El rítmico sonido de los cascos se detuvo a unos pasos apenas del lugar que yo subía y bajaba con enorme entusiasmo. Pero yo fingí que no me llamaban la atención y seguí ocupado en los escalones de piedra escasamente pulida, limitándome a mirar de reojo a los recién llegados. Tuvieron que dirigirse a mí de manera expresa para que les prestara una atención visible. Fue uno de ellos, de piel rojiza y barba hirsuta, el que pronunció el nombre de mi madre y me ordenó que fuera a buscarla.
La encontré a escasa distancia, lavando con otras mujeres en un riachuelo retorcido que discurría cercano a la iglesia. Recuerdo que una sombrecilla que no comprendí entonces se posó sobre su frente y que, por un instante fugaz, inclinó la cabeza sobre el pecho.
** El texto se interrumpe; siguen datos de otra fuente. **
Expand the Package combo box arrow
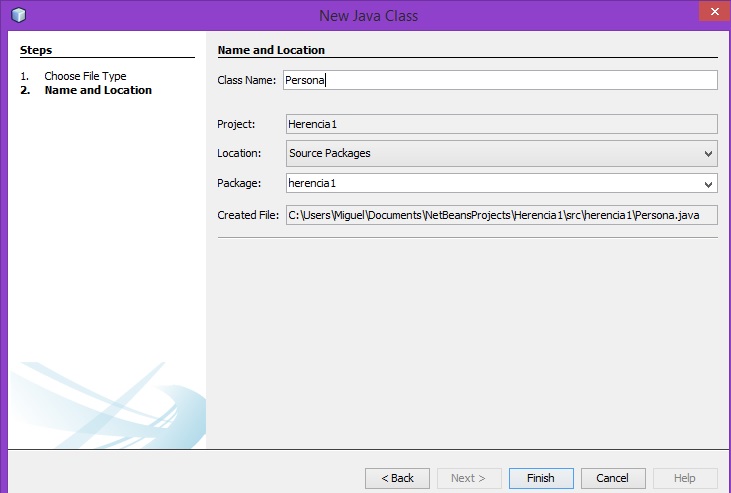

Luego respiró hondo, pidió a una de las otras mujeres, una viuda, que la acompañara y emprendió el camino hacia el lugar sagrado.
Las seguí durante unos pasos, pero cuando estábamos a escasa distancia de los jinetes, la anciana se volvió y me ordenó con términos nada equívocos que me quedara donde estaba. Obedecí -no se me hubiera ocurrido hacer algo distinto, a decir verdad- y sólo pude contemplar la escena de lejos. No duró mucho. Sin descender de sus cansinos animales, los hombres dijeron algunas palabras a mi madre. Parece que aún estoy viendo cómo, por un instante, se quedó inmóvil, mirándolos, como si los escuchara, aunque yo hubiera asegurado que nada decían. Luego inclinó por un instante la cabeza, volvió a erguirla y se encaminó hacia la iglesia del apóstol Pedro.